§ **What is being asked**
Write the entries out again in full and unchanged, dropping every image.

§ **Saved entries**
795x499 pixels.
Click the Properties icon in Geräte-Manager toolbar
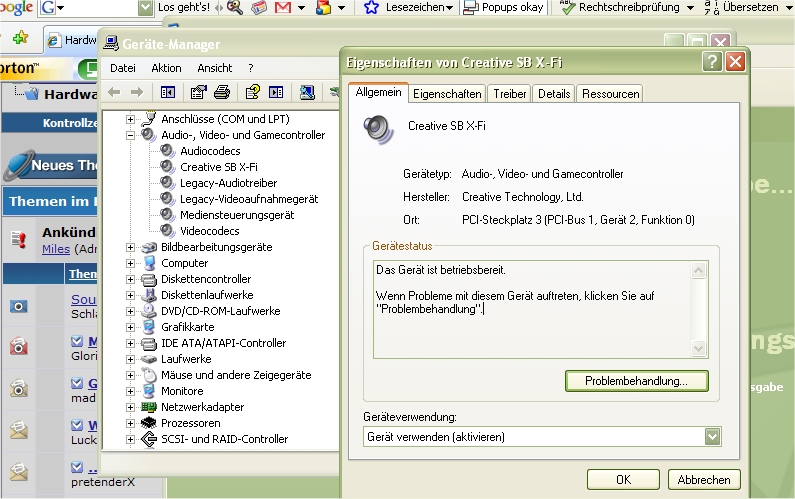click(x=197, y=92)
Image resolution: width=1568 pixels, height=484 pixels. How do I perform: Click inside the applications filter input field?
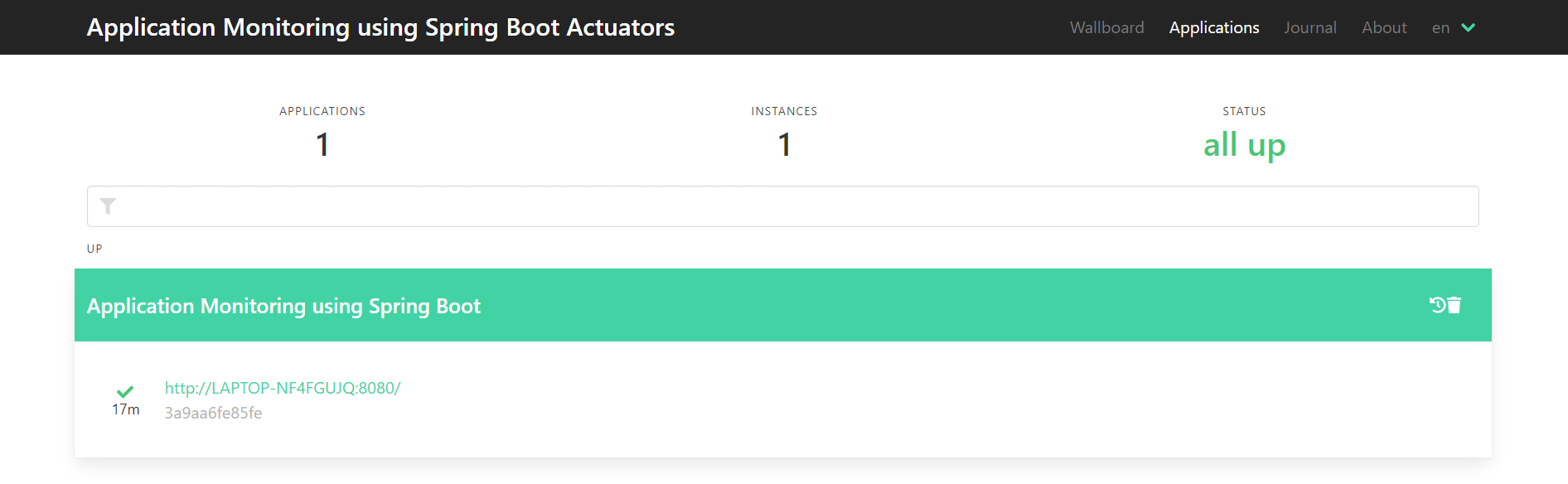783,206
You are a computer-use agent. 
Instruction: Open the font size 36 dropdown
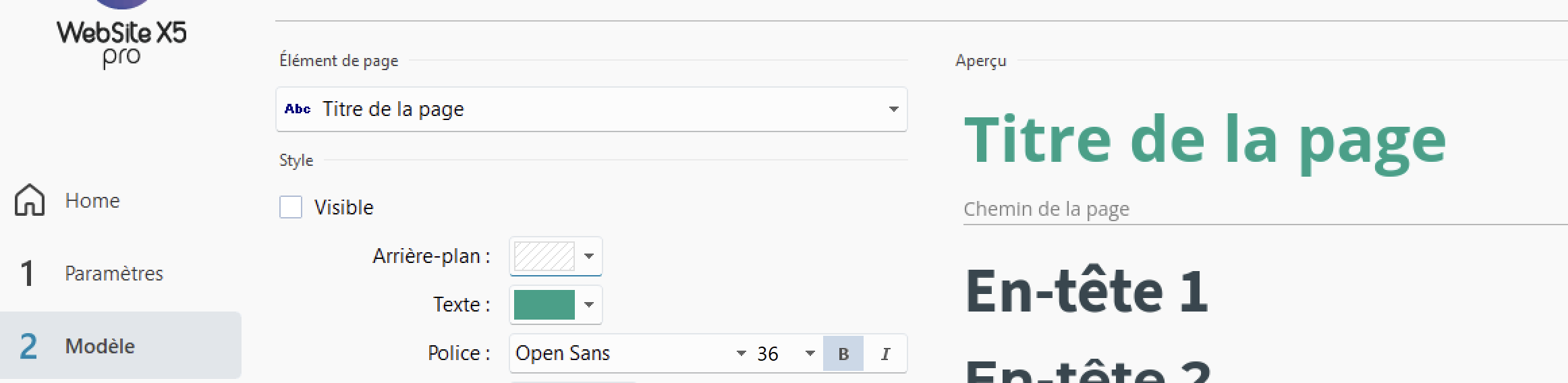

§ **Response area**
795x499 pixels.
Click the Properties icon in Geräte-Manager toolbar
click(x=197, y=92)
Image resolution: width=1568 pixels, height=484 pixels. How do I perform: Click inside the applications filter input field?
783,206
You are a computer-use agent. 
Instruction: Open the font size 36 dropdown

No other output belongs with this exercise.